Whether you’re hunting for a new shift leader job or hoping to make the move to a more senior position, you need to make sure that your resume is in tip-top shape. Your resume is the hiring manager’s first introduction to you as a potential employee, and you put your best foot forward. Reviewing the job description and the company’s website should provide you some good insight on what to highlight in your job history.
Your shift leader resume should, of course, highlight your experience in supervisory positions and your ability to lead a team. You will, however, also want to include earlier experience in direct service positions.

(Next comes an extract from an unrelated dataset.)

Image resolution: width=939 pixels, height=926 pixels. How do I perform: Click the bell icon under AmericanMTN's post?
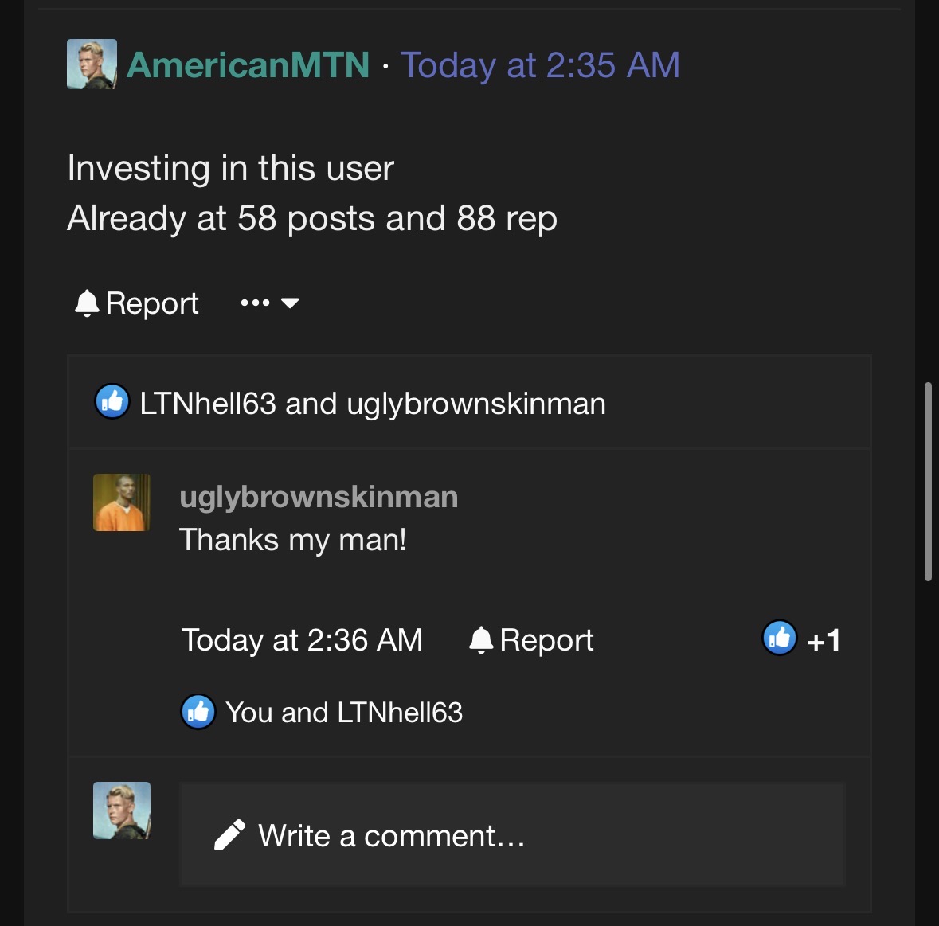pos(86,303)
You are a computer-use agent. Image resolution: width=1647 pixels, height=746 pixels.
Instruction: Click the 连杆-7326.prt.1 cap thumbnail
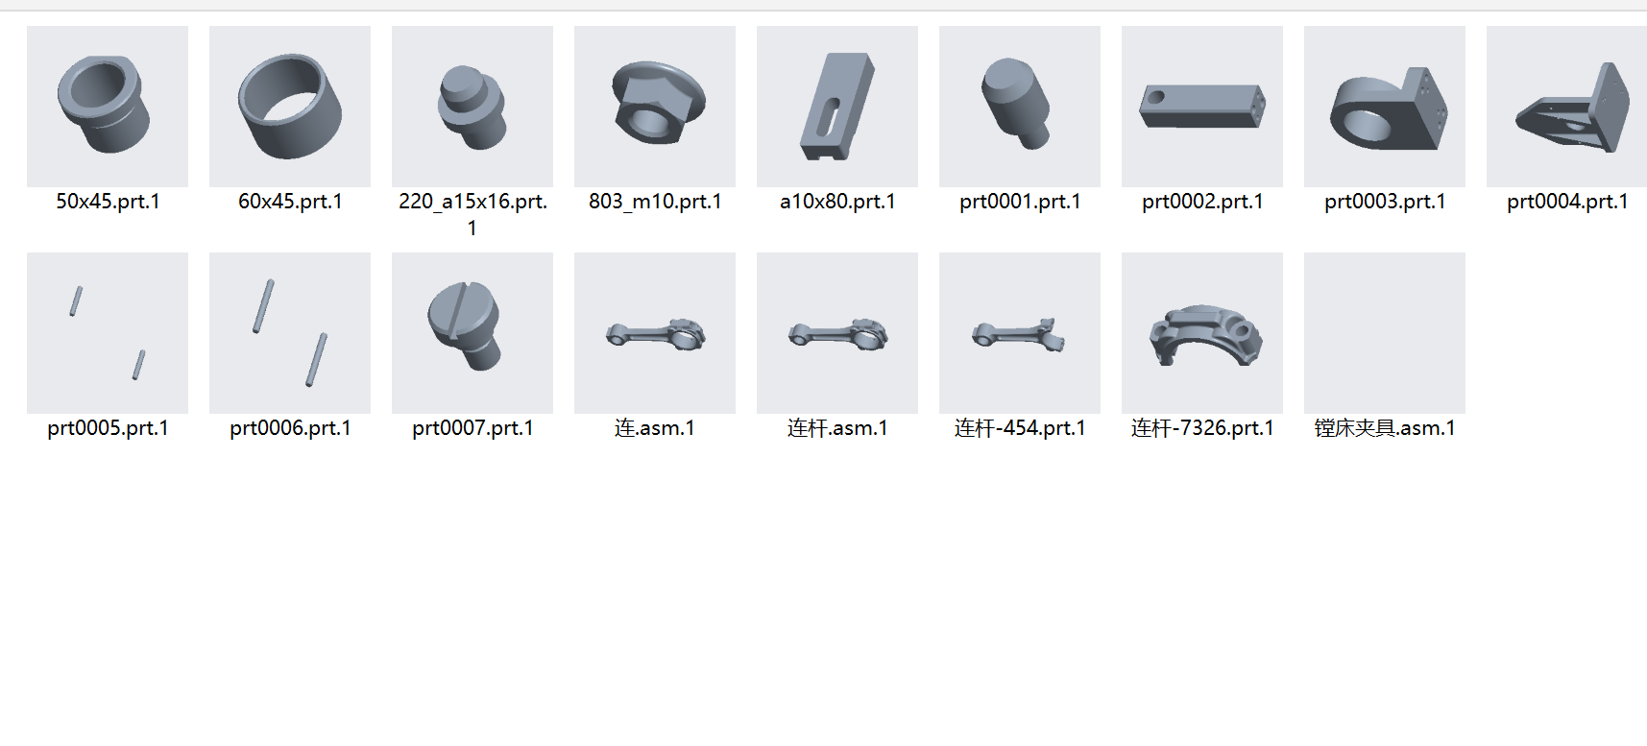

If you started as a server or busser, the employer will see your capacity for growth and be confident that you can step in to any role as needed.
Our shift leader resume template will give you some great ideas for how to structure your resume and the kind of information that you should include.
Restaurant Shift Leader Resume Questions
If the hiring manager requests a specific format for your resume, use what he or she asks for. Most companies expect to receive .doc files, so default to this type of file if there is no specification. It might be a good idea to keep a .txt file of your resume as well because some systems will ask you to copy and paste it without formatting.
Even if you use a .doc, avoid too much formatting. Many larger companies now use Applicant Tracking Systems to pick up on keywords in resumes and filter out unqualified candidates. If your resume has unusual formatting, the ATS may not pick up on the correct keywords, meaning a live person will never see your document.
When describing your achievements on your resume, use as much quantifiable information as possible. For example, the applicant in the shift leader resume sample stated that he learned how to do every job in his restaurant within six months. This shows he’s a fast learner and strives to help where needed.
When listing awards or accolades, mention any prestigious ones in your professional summary, or add them to your work experience section. It is also important to point out problems you solved, such as lowering customer wait times or saving the company money at a previous job.
Soft skills are especially important if you want to become a shift leader, so you should list them in your skills and qualifications section. However, don’t put them at the top of the list. Your skill sets regarding using customer management software, taking inventory, and running other aspects of the store will probably be more important to an interviewer.
Save skills such as communication, flexibility, and dependability for the bottom of the list. You can also use them to show you worked well in teams at previous jobs. Notice how the applicant in the shift leader resume sample mentioned training employees, which shows communication and leadership abilities.
Including references on your shift leader resume will likely cause it to be too long, which means the reader may skip it altogether. In fact, it is no longer common practice to even provide a blurb at the bottom that says you have references available upon request. Use that space to display your employable assets.
Type a list of your references and their contact information on a separate piece of paper to take with you to interviews. The interviewer will ask for it if he or she wants it. Remember to alert people if you use them as references so they know to expect a call.
Although the shift leader resume sample doesn’t list education, you may want to include this section in your own resume. List your most recent degree first and any others in reverse chronological order. Only provide high school information if you did not attend college.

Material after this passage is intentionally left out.